Since June 2023, South Africa was buying bedaquiline directly from J&J at 5577 rand (US$306) for a 6-month course per person, while countries procuring through the GDF (which South Africa cannot procure through) were paying less than half this price, at 2,446 rand ($134) for a 6-month course (without potential local charges, e.g. VAT).  

On 15 September 2023, the South African Competition Commission launched an investigation into J&J's evergreening patenting practices and anti-competitive pricing conduct. Almost immediately in September 2023, J&J announced that it would not enforce its secondary patents in 134 LMICs, including South Africa. Now, following the result of the Competition Commission’s investigation initiation, J&J is not just lowering its price, but will withdraw the related secondary patents in South Africa, a move which Médecins Sans Frontières/Doctors Without Borders (MSF) and the Health Justice Initiative (HJI) welcomed as a significant step to increase access to affordable bedaquiline in South Africa, a benefit to the hundreds of thousands of people affected by TB in South Africa. 
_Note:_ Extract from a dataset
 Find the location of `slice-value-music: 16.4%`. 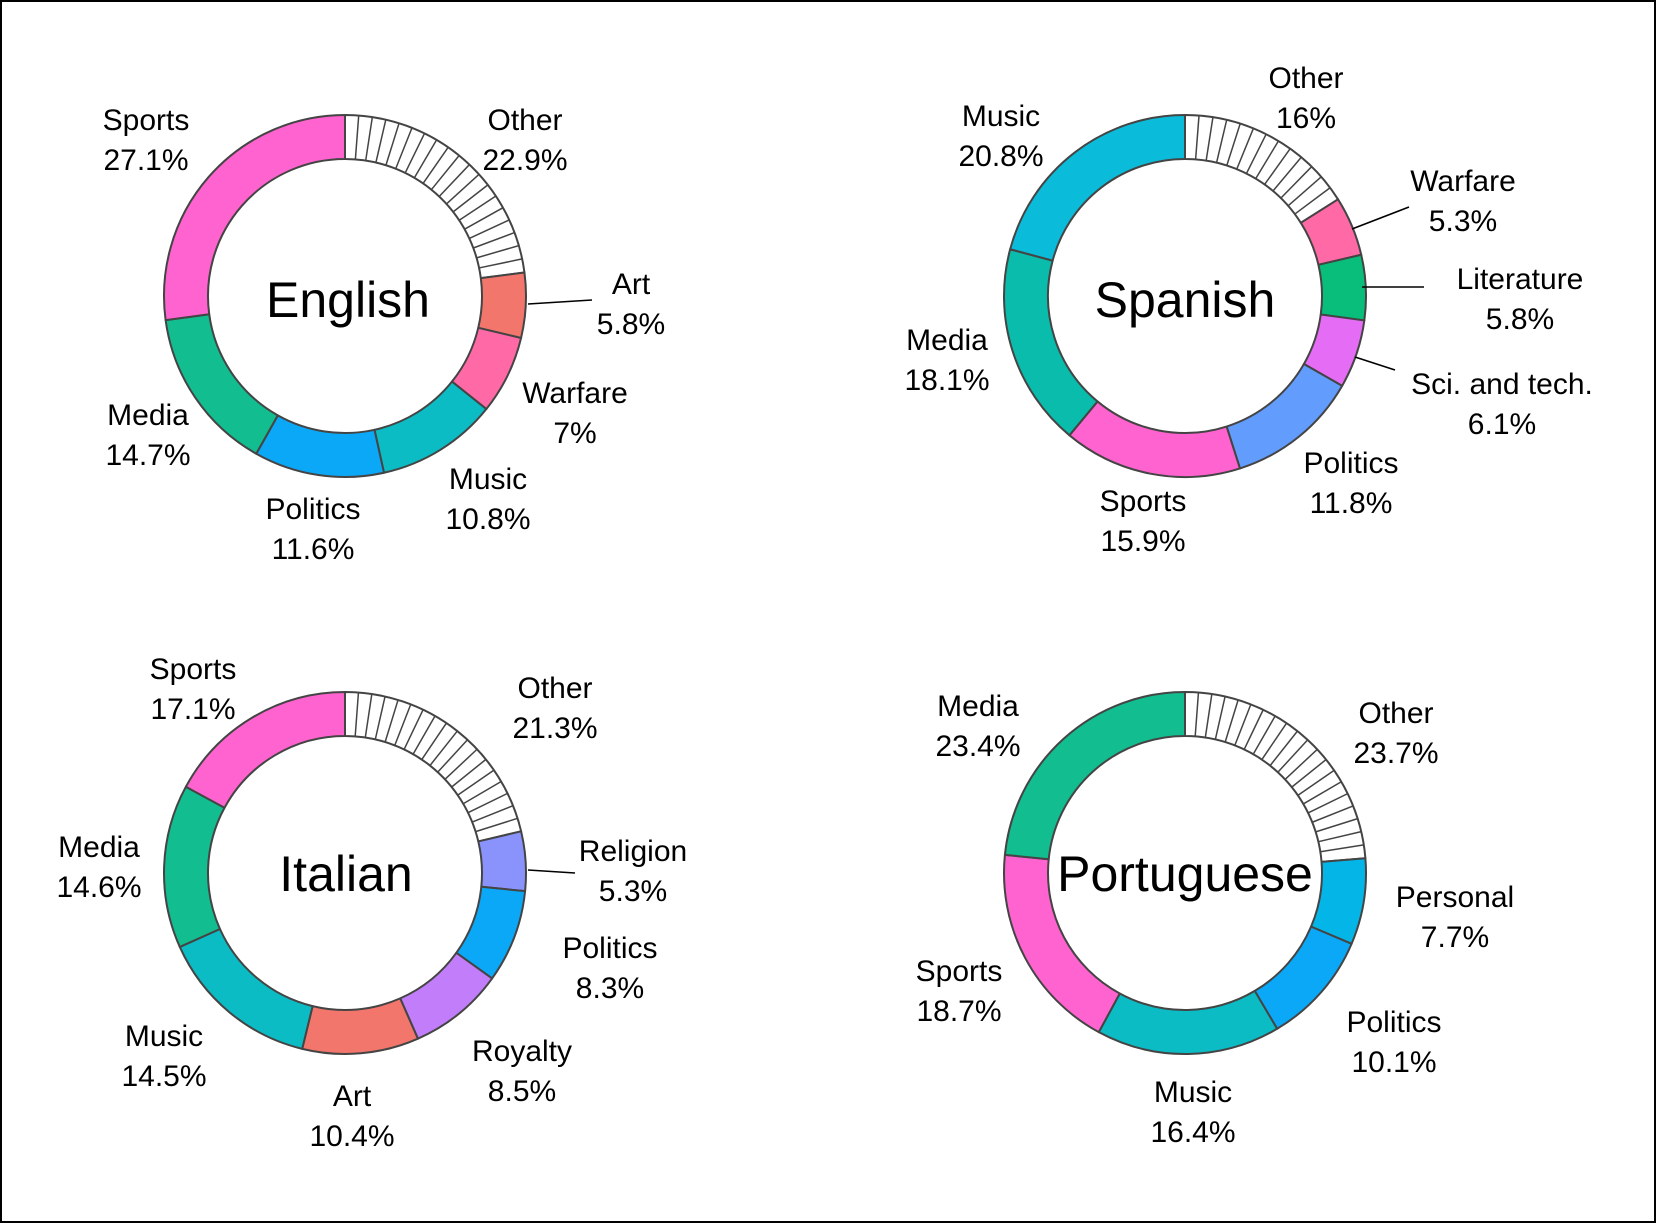

slice-value-music: 16.4% is located at coordinates (1192, 1132).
Candice Sehoma, Advocacy Advisor, MSF Access Campaign, South Africa:

“We welcome today’s news that following the Competition Commission’s investigation initiation into anti-competitive practice, J&J has officially withdrawn its secondary patents in South Africa on the lifesaving TB drug bedaquiline, opening up generic competition in South Africa.

“In particular, we welcome the Competition Commission’s efforts in recognising J&J’s tactic of patent evergreening as a blatant attempt by a pharmaceutical corporation to extend its monopoly and put its profits before people, and we applaud the Competition Commission prioritising the tackling of similar issues.

“We hope that this significant step will increase access to affordable bedaquiline for people living with TB in South Africa, as the country will now be able to purchase more affordable, generic versions of bedaquiline and could see more generic producers enter the market to bring the price of bedaquiline even lower, and ultimately, save more lives from TB.”